A young woman sits on the floor with her legs bent to her side, guitar resting on her thigh. She is playing and singing a song to an 8-month old baby who is being supported by a loving person sitting behind him. He instinctively shakes his legs to the sounds, loving the soft music that seems almost as essential as the air he breathes.

The woman is a music therapist, the loving person is a volunteer and the little boy is a patient of the Montreal Children’s Hospital. He is dependant on a ventilator to keep him alive. This child lives in the hospital, but thanks to one pioneer he is getting the best, most humane care possible.

One year ago Dr. Michael Davis, a respirologist at The Children’s, witnessed his dream come true.

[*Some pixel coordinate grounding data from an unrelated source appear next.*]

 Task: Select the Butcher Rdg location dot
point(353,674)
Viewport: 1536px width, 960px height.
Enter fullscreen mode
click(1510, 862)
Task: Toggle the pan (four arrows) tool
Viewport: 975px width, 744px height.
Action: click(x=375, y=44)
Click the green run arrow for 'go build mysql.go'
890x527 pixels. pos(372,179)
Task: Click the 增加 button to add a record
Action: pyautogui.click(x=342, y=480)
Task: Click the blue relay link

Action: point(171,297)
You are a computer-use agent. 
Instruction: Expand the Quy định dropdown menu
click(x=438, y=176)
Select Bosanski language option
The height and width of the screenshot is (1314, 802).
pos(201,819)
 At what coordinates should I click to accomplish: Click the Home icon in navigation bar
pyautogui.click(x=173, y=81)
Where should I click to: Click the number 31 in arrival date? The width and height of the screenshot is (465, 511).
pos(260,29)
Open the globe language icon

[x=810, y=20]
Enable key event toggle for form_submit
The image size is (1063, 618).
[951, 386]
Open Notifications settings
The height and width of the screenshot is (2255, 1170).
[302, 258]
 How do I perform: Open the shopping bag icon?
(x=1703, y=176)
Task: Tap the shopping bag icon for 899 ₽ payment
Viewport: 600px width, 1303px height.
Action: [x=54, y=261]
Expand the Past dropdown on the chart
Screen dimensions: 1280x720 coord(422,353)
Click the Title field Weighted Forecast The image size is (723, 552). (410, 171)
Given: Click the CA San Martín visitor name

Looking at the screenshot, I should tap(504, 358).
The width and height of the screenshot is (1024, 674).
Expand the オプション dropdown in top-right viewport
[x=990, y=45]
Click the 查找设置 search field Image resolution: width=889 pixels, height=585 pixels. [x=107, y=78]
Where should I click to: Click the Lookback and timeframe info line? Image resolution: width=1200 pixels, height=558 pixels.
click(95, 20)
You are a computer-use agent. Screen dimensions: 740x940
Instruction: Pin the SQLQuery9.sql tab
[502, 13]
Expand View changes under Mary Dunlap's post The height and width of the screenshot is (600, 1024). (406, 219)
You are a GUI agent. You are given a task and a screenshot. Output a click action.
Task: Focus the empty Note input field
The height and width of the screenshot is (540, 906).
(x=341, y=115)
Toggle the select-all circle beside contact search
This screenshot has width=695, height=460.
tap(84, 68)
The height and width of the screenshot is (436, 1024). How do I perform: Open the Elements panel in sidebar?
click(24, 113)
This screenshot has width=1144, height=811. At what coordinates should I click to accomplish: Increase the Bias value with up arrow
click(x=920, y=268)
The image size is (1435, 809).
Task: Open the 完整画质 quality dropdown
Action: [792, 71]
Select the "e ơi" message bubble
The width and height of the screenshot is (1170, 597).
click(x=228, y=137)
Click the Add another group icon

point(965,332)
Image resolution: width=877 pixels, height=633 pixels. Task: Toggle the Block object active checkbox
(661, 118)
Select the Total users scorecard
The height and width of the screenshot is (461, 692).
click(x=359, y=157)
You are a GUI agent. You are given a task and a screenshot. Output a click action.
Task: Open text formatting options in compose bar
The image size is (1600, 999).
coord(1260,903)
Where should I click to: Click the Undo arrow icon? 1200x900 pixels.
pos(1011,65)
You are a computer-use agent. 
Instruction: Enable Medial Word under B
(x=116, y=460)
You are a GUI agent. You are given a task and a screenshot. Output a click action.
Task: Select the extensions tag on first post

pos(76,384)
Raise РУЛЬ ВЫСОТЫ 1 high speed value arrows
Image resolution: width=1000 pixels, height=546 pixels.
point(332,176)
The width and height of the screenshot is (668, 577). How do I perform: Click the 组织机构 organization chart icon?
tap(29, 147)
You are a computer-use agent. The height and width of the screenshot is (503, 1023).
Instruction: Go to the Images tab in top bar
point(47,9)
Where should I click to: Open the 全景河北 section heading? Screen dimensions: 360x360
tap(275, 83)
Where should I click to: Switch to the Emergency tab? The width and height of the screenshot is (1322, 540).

He was the driving force behind developing and putting into place the Technology Dependant Rooms at The Children’s. They opened on October 29, 2007.

Dr. Davis was involved for a good part of his life with ventilated children. Because there was no safe place other than the Neonatal Intensive Care Unit (NICU) for these children it was always problematic. Often, very young children who rely on technology to help them breath, due to, for example, narrowed tracheas or abnormal lung function caused normally from premature birth, have to live at the hospital because they need around-the-clock nursing surveillance.

Up until last year, these technology-dependant children literally called the NICU home. But the reality is, very young children do not cope well in a typical NICU setting. They can’t develop “normally” in this context. The two Technology Dependant Rooms, which have three beds in each, were conceived to offer these children 24/7 care and an environment that nurtures “normal development.”

The new rooms are very “homey,” with a bedroom-like atmosphere. Lamps, curtains, and personal objects abound, and the staff tries to camouflage the hospital material as much as possible. Music therapy, physiotherapy, speech therapy, social workers, pet therapy, clown therapy and more is also offered.

“A project like this can be kept alive thanks to the team effort,” says Céline Ducharme, nurse clinician of the Technology Dependant Rooms. “Every member makes a difference, including the respiratory therapists, nurses, occupational therapists, dietitians, patient care attendants, volunteers, physicians, residents, medical students, housekeepers and porters.”

The children vary in age. The oldest is 2 years and 6 months and the five others are 1 year, plus or minus 6 months. It depends on the case as to when they will be able to go home. “The multidisciplinary team meets every month to work on an individual plan for each long-term child,” says Céline.

The music therapist continues to play her guitar. The little boy is now smiling and swinging a rattle, and the volunteer is stroking his hair. If you didn’t know any better, you would think you were interrupting a very intimate moment in their home.

Dr. Michael Davis passed away suddenly on August 29, 2008 in his 58th year. He advocated for these children who are technology dependant. Perhaps one day they will be told of what he did for them. In the meantime we would like to say thanks Dr. Davis for adding a human touch in this age of high technology medicine.